場合によっては下記に限らない場合もありますので、詳しくは各制度のページでご確認ください。
「中小企業」とは
以下のAまたはBの要件を満たす企業となります。
業種 | A資本または出資額 | B常時雇用する労働者 |
---|---|---|
小売業(飲食店を含む) | 5,000万円以下 | 50人以下 |
サービス業 | 5,000万円以下 | 100人以下 |
卸売業 | 1億円以下 | 100人以下 |
その他の業種 | 3億円以下 | 300人以下 |
「事業場」とは
労働基準法における考え方と同一です。
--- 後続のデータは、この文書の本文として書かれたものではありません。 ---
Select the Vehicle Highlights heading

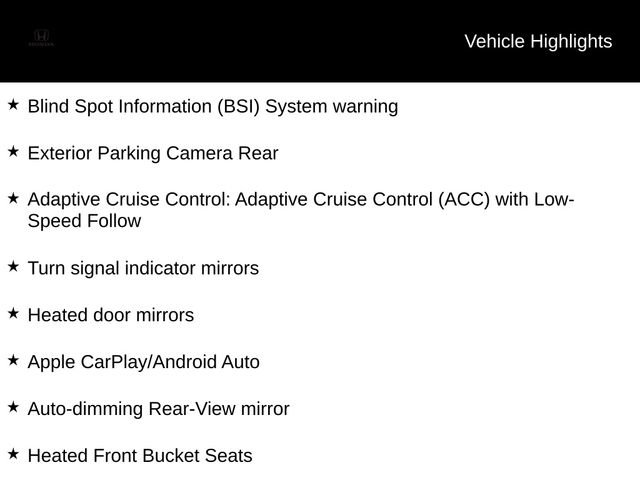[x=538, y=42]
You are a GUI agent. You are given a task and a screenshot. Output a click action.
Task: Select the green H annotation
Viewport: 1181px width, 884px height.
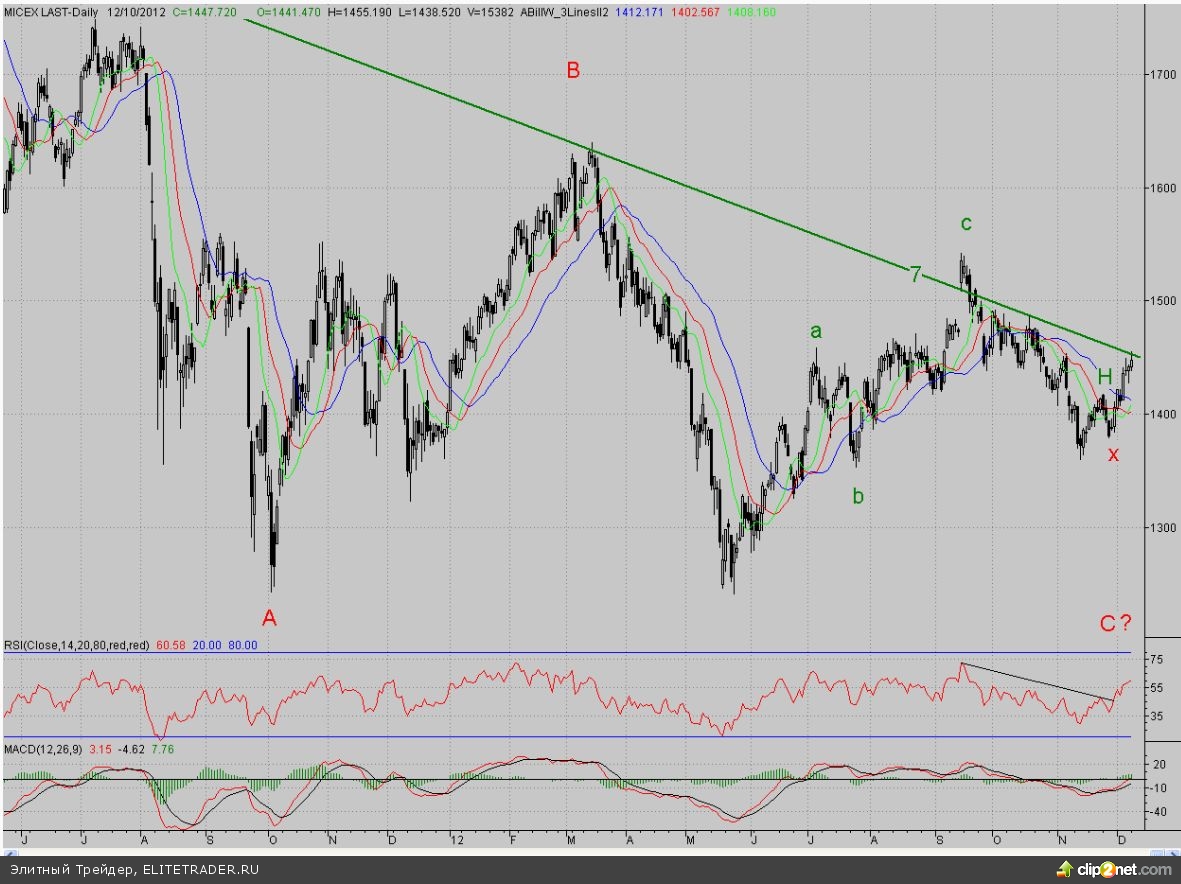[x=1104, y=377]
同一の場所で、相関しかつ組織的な業務を行える場所のことを指します。
生産性の向上とは
助成金を申請する事業所において、生産性要件算定シートを用いて計算された生産性の伸び率が「生産性要件」を満たしている場合は助成額が割り増しされるなどの措置があります。
各助成金の項目で「生産性の向上が認められる場合」と記載がある場合、こちらの制度が適用になる可能性があります。
詳しくはこちらのページでご確認ください。
助成金・補助金制度を使って環境改善を行いましょう
介護現場の環境が改善されることは、職員のメリットだけではなく、ケアにより時間をかけることができるようになるといった利用者へのメリットにもなります。利用者への還元が増えれば、満足度に繋がり、施設運営にもよい影響をもたらすのではないでしょうか。